Vice / Economist: African Migrants in Morocco Face Systemic Violence

Sub-Saharan migrants living on a university campus in Oujda, Morocco.

I spent my first few days back in Morocco meeting African migrants living in tents in the forest or in shacks on a university campus in Oujda.

Moroccan security forces commonly beat, otherwise abuse, and sometimes steal from sub-Saharan migrants in the northeastern part of the country, Human Rights Watch said in a report released Monday. The Spanish authorities are not much friendlier. Most of the migrants I met – young guys from Cameroon, Nigeria, Guinea and Mali – have been beaten by police at least once.

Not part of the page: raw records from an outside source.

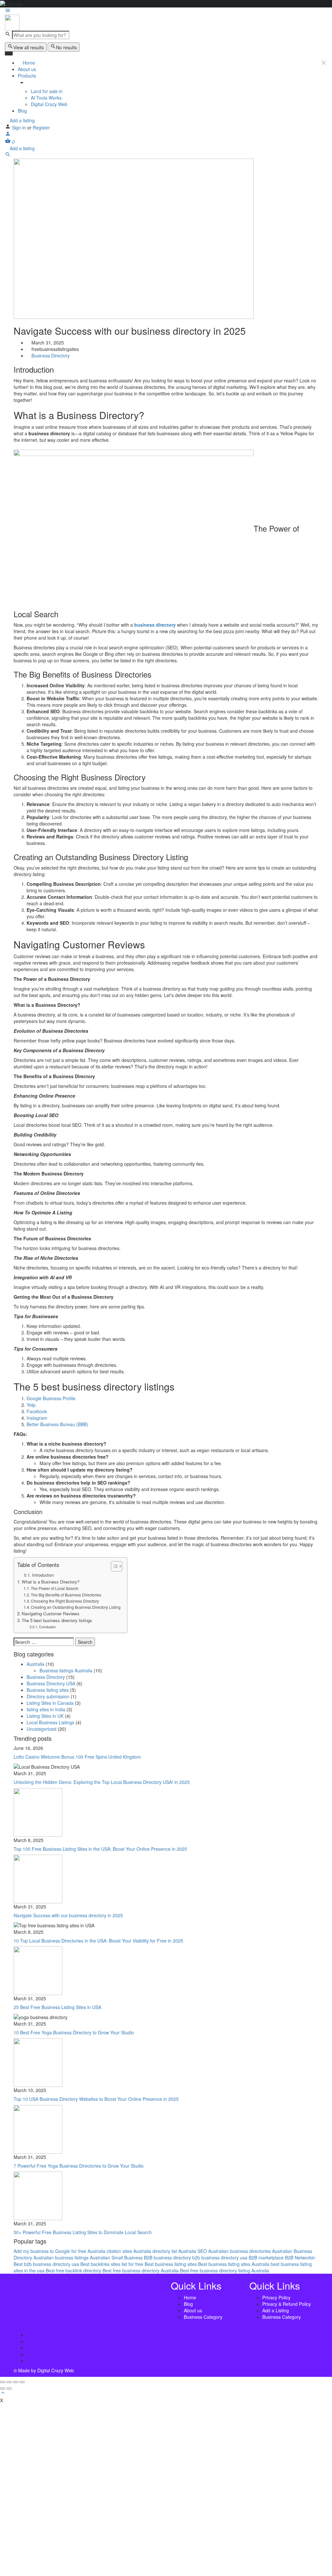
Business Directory (50, 355)
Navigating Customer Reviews (50, 1613)
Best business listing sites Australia (233, 2264)
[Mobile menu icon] (166, 11)
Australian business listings (61, 2257)
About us (27, 69)
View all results (28, 47)
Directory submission (48, 1696)
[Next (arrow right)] (9, 2388)
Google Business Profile (51, 1398)
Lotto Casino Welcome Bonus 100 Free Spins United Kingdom (77, 1756)
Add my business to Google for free (50, 2251)
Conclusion (47, 1626)
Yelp (31, 1405)
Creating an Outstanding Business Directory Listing (76, 1607)
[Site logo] (12, 22)
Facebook (37, 1411)
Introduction (43, 1575)
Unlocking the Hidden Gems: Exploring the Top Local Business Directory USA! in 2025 (102, 1782)
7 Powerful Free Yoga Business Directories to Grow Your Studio (79, 2165)
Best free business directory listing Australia (224, 2270)
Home (28, 62)
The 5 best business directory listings (57, 1620)
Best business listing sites (171, 2264)
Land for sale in (47, 91)
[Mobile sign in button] (8, 134)
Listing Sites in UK (45, 1716)
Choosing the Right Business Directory (65, 1601)
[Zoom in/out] (22, 2382)
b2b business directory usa (219, 2257)
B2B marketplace (266, 2257)
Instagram (37, 1417)
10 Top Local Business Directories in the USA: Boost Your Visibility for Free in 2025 (98, 1940)
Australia (35, 1664)
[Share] (9, 2382)
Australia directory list (155, 2251)
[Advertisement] (166, 2486)
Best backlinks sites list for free (111, 2264)
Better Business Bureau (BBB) (57, 1424)
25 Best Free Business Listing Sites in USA (57, 2007)
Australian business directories (239, 2251)
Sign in (19, 127)
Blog (22, 110)
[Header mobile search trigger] (8, 155)
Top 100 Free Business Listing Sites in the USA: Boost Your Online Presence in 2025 (100, 1849)
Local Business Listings (50, 1722)
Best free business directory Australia (140, 2270)
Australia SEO (192, 2251)
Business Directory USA (51, 1683)
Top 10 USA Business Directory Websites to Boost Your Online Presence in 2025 (96, 2099)
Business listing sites (48, 1690)
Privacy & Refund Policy (286, 2304)
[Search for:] (44, 1642)
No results (66, 47)
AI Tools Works (46, 97)
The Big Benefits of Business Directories (66, 1594)
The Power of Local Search (54, 1588)
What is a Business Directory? (50, 1582)
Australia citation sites (110, 2251)
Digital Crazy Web (49, 104)
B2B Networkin (300, 2257)
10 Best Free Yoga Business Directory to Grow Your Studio (74, 2032)
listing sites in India (46, 1709)
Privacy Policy (276, 2297)
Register (41, 127)
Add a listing (21, 120)
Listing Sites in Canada (50, 1703)
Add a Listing (275, 2310)
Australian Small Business (116, 2257)
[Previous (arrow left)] (2, 2388)
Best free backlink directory (73, 2270)
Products (27, 75)
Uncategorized (41, 1729)
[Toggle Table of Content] (113, 1566)
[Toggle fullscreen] (15, 2382)
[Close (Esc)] (2, 2382)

I tell some of their stories in this article for Vice UK 

Last Thursday, seven migrants drowned in Spanish waters around Ceuta as they tried to reach the enclave. But while getting to Europe entails mortal risks, most of the migrants see no way back either. Many are too poor to go home, or risk their lives if they do. The risk of being beaten is not enough to make them give up the dream of reaching Europe, as I argued in this blog post for The Economist.

Brussels puts enormous pressure on Rabat to stem the flow of migrants, particularly into Ceuta and Melilla, two Spanish enclaves on Morocco’s northern coast. But it’s clear that longer term solutions are required that mean people will not have to take these incredibly dangerous journeys.